The bitterly cold winter breeze had a numbing effect on my exposed body parts as the open jeep negotiated the forest pathways of the Ranthambore National Park in Rajasthan. The slanting rays of the rising sun, struggling to evaporate the wisps of mist still lingering in the air, were just beginning to penetrate the mysterious shadows under the tree cover on either side of the pathway. Turning around a bend we came across an opening in the forest. Right in the middle of this open stretch, spread across a fallen tree trunk, we found this group of langur monkeys basking in the sun.

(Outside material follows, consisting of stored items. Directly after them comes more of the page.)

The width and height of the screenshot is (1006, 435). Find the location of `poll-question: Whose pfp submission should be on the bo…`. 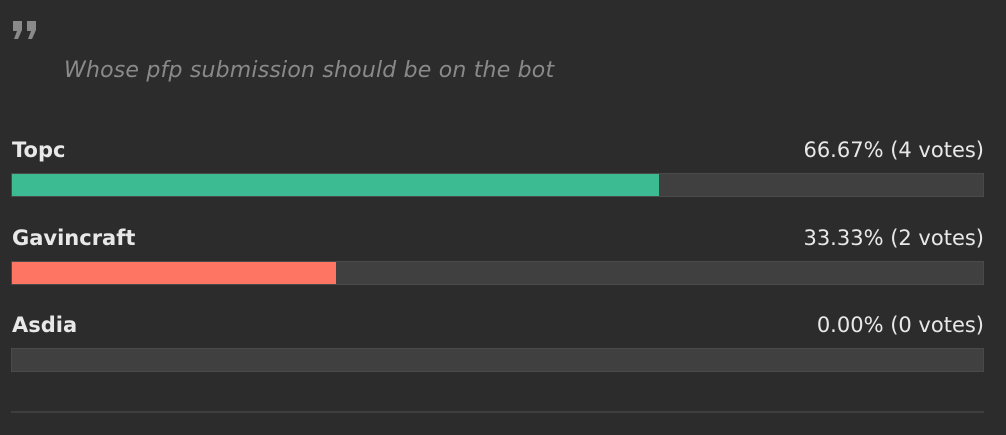

poll-question: Whose pfp submission should be on the bo… is located at coordinates (310, 70).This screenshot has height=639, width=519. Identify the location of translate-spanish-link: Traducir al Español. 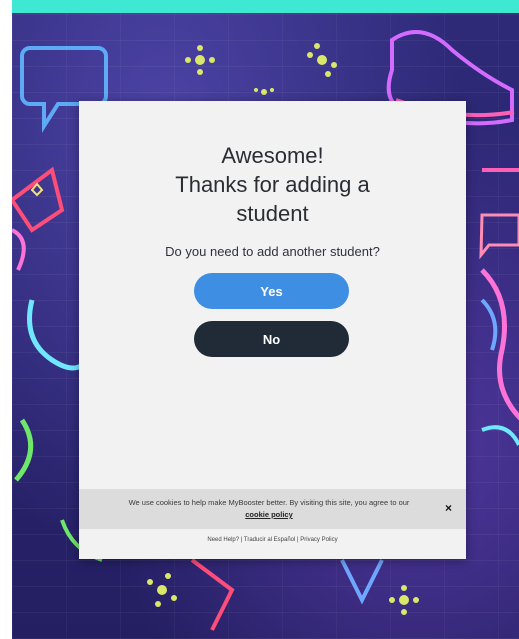
(270, 540).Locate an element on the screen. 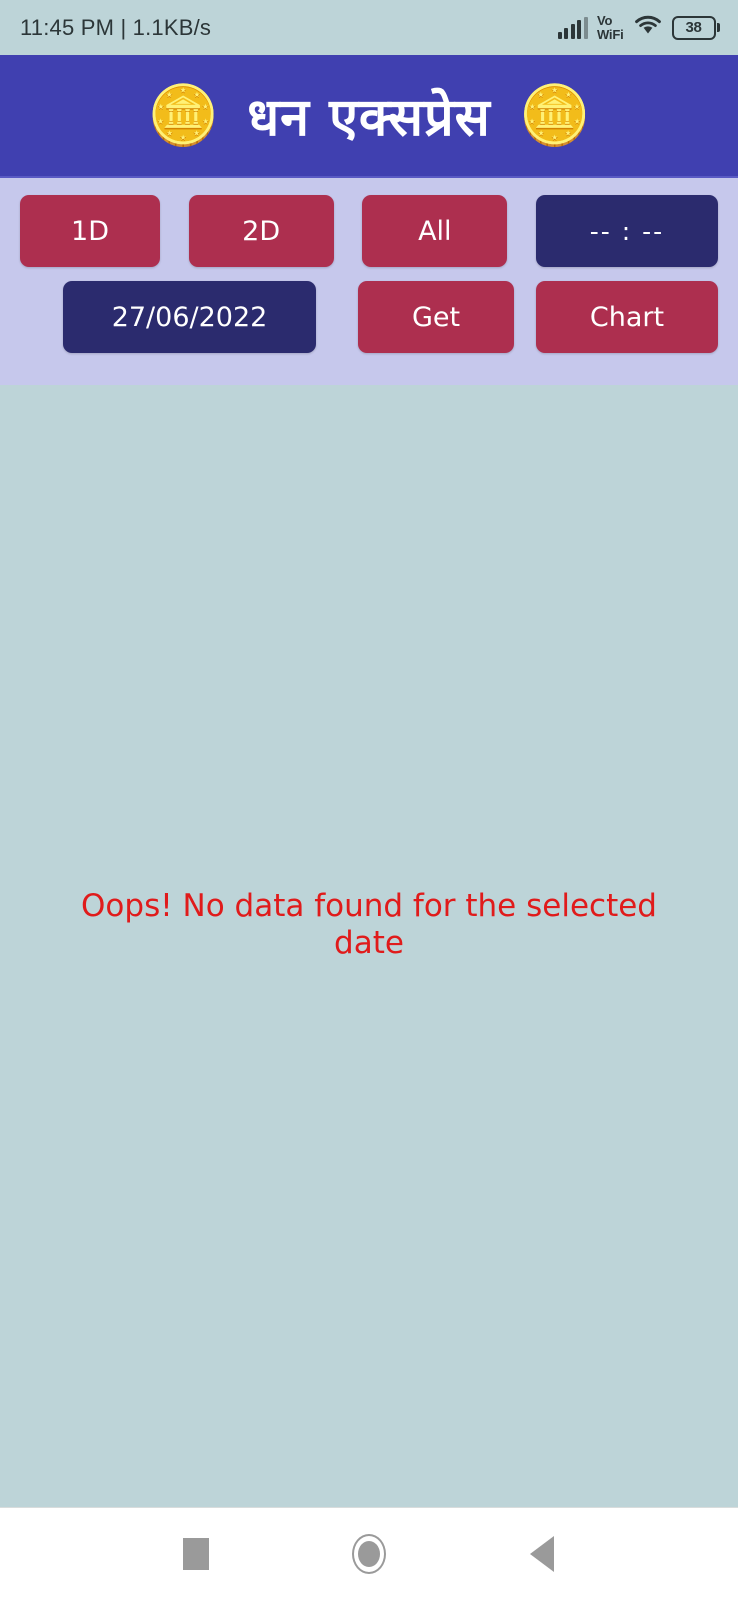 Image resolution: width=738 pixels, height=1600 pixels. home-button is located at coordinates (369, 1554).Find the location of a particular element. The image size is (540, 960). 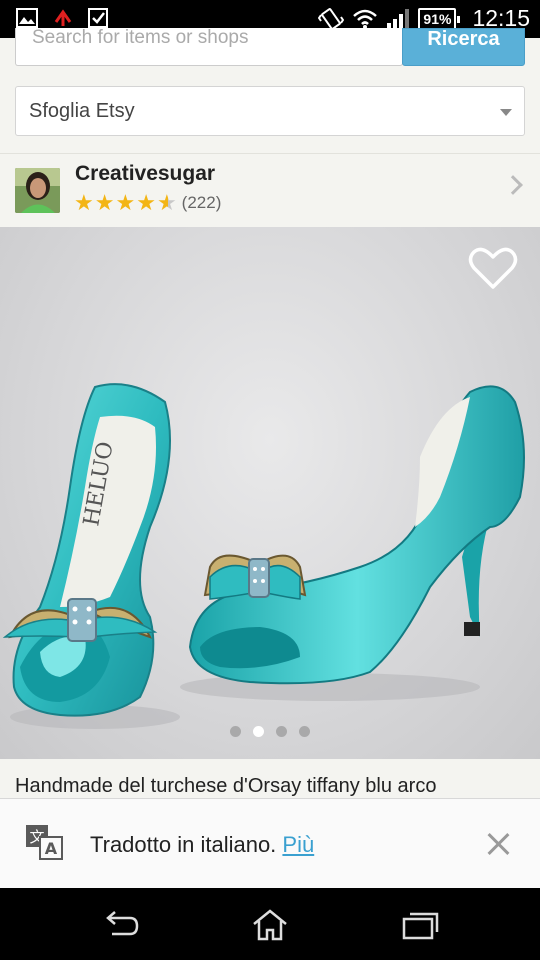

vibrate-icon is located at coordinates (332, 18).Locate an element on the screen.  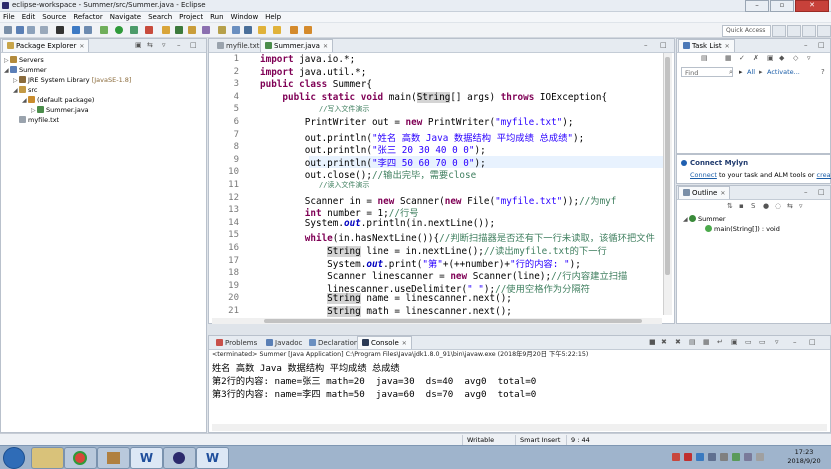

When photographing wildlife, just as with any branch of photography, one is conscious that the camera records an image on a film, that is, a plastic sheet coated with chemicals that react to light. The now common digital format follows an identical principle. The photograph is invariably an image of light, as it falls on the subject being photographed and, as it is reflected by the subject to the camera. The sun being low on the horizon and behind this group of langurs, with reference to where my camera was, the edges of the bodies of the langurs were brightly lit up creating a kind of a halo around them and thereby bringing a striking quality to this particular image.

The objective of photography is to recognize a phenomenon, to comprehend it in its various dimensions and to communicate such comprehension to the viewers through the medium of the photographic image. The path-breaking naturalist, Charles Darwin, brought to our notice that the anatomies of different life forms are shaped by an evolutionary process. Today, we also recognize that the same evolutionary process determines the continuance of certain behavioral patterns, also. Many animals live in groups. Why do they do so? One of the reasons, as in this case, is that there is safety in numbers.

Most of the langurs in this group are certainly looking in my direction, out of curiosity. But if we look at their body alignment we notice that different individuals are in a position to look in different directions, so that, if a predator approaches the group, one or the other langur is likely to see it and let out its alarm call. Immediately, the entire group would scamper off to safety. Such a strategy of grouping together continues because the evolutionary process finds it advantageous for the survival of each member of the group and consequently, of the species.